* WHAT YOU NEED TO DO *
Return all lines of the records that contain the word "page".

Records from a dataset
=== Begin Enclosure ===

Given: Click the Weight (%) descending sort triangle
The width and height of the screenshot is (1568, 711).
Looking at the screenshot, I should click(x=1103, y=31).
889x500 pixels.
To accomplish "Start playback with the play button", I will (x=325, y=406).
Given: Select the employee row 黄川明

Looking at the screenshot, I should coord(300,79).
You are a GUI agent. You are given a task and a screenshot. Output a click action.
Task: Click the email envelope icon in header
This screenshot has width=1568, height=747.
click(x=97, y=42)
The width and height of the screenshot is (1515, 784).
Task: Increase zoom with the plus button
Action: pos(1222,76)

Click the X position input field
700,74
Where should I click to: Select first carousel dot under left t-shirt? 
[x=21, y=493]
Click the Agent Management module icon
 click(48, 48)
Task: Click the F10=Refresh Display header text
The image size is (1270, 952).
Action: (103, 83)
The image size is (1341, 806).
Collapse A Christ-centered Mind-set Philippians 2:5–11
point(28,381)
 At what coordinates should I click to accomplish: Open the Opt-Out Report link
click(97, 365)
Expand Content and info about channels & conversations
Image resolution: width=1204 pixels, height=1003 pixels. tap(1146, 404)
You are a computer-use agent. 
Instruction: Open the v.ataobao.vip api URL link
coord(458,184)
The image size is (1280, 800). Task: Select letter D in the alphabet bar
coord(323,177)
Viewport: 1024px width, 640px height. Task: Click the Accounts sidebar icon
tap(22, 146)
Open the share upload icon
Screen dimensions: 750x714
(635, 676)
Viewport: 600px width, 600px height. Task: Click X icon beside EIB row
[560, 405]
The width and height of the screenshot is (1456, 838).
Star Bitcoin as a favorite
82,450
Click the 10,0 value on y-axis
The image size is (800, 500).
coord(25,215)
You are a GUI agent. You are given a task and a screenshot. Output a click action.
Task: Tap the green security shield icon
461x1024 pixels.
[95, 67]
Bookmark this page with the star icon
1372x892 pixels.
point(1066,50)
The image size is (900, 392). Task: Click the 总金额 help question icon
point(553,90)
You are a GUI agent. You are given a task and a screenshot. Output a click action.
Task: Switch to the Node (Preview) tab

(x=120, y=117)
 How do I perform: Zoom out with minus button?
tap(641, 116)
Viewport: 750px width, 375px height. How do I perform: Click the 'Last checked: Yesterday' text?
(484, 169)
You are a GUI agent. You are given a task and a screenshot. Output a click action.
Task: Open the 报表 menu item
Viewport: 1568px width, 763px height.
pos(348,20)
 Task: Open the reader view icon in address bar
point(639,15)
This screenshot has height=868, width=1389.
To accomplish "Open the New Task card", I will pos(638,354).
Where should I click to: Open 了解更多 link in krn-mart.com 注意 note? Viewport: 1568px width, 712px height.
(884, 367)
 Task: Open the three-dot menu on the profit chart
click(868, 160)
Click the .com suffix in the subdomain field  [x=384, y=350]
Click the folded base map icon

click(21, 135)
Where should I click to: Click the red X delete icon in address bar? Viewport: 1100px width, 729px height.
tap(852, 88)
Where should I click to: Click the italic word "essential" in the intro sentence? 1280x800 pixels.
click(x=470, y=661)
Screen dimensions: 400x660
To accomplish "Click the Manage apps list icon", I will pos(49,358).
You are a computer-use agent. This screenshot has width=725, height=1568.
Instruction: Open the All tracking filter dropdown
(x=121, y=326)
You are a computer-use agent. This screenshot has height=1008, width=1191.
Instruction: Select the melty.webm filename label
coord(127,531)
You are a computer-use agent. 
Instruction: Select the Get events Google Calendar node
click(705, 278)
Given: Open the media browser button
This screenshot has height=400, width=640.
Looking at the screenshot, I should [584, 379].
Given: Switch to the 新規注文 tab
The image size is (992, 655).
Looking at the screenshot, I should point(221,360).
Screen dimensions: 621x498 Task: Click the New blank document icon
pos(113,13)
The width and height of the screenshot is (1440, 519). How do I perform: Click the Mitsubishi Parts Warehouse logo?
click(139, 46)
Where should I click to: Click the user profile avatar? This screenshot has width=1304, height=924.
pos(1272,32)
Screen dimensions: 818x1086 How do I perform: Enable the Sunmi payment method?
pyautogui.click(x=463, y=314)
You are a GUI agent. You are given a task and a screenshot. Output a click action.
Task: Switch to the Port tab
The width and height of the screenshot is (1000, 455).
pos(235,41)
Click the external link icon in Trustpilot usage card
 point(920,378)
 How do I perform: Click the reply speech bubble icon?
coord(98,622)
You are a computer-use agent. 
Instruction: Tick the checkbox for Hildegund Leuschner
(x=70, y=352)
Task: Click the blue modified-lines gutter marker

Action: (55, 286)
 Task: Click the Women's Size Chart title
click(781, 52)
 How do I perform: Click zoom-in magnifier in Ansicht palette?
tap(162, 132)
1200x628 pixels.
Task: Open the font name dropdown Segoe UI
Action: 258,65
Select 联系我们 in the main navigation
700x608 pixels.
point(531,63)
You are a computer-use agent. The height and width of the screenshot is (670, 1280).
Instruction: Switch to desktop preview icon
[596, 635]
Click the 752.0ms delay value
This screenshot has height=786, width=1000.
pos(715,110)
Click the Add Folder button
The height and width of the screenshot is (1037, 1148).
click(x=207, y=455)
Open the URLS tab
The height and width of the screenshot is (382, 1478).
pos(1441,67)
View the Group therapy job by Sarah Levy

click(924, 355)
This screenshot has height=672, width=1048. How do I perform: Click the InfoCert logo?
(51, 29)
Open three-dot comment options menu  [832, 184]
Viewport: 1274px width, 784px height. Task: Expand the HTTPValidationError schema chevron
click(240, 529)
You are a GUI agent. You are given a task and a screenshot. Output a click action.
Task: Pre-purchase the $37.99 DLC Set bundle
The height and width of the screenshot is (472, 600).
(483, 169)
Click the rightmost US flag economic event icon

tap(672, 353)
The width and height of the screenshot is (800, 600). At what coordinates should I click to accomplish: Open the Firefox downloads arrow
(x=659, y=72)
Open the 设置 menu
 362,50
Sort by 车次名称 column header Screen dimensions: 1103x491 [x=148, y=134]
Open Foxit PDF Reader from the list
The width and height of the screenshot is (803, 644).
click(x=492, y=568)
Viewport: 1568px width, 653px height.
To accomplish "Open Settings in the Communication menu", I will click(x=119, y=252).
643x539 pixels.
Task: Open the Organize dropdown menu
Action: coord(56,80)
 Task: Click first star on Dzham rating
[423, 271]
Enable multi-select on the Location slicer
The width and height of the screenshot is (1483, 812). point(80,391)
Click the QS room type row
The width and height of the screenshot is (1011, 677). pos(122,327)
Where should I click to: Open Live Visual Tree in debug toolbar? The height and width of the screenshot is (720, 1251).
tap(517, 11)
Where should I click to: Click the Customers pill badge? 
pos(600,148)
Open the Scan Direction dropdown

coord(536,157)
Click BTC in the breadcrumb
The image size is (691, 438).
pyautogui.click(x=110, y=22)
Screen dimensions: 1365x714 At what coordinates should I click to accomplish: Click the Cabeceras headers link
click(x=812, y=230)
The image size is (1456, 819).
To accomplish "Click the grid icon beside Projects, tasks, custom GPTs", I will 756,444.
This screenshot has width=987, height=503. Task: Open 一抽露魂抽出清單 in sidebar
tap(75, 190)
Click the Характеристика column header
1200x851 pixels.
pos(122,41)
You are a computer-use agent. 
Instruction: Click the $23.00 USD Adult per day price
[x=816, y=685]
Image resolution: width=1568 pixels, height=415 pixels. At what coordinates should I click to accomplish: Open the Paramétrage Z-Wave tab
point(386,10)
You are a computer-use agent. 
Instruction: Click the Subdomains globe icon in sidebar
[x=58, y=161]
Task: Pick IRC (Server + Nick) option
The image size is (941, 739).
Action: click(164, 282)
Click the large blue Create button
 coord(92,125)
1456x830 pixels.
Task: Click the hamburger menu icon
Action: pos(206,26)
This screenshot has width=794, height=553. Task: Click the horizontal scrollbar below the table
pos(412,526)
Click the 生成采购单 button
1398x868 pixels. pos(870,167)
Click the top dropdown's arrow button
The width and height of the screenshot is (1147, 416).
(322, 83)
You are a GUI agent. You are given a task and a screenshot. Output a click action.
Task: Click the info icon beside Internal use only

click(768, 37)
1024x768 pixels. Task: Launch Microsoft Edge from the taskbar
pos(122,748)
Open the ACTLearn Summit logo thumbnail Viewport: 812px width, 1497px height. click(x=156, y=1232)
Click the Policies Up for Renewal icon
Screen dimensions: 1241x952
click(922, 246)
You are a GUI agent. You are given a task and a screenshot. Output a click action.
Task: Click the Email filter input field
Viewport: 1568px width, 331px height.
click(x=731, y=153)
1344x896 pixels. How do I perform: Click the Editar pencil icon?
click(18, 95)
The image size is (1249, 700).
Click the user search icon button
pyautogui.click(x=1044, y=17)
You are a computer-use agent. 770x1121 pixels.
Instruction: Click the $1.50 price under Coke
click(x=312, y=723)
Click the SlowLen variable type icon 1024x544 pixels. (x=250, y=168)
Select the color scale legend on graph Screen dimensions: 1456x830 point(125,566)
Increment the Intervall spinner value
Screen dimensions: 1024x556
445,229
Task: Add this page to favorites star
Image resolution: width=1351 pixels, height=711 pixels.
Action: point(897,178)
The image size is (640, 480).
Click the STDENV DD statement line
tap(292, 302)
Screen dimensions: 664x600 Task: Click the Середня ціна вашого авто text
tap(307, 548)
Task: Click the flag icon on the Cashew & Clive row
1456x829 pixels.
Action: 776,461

=== End Enclosure ===

* SOLUTION BELOW *
Bookmark this page with the star icon
Task: Add this page to favorites star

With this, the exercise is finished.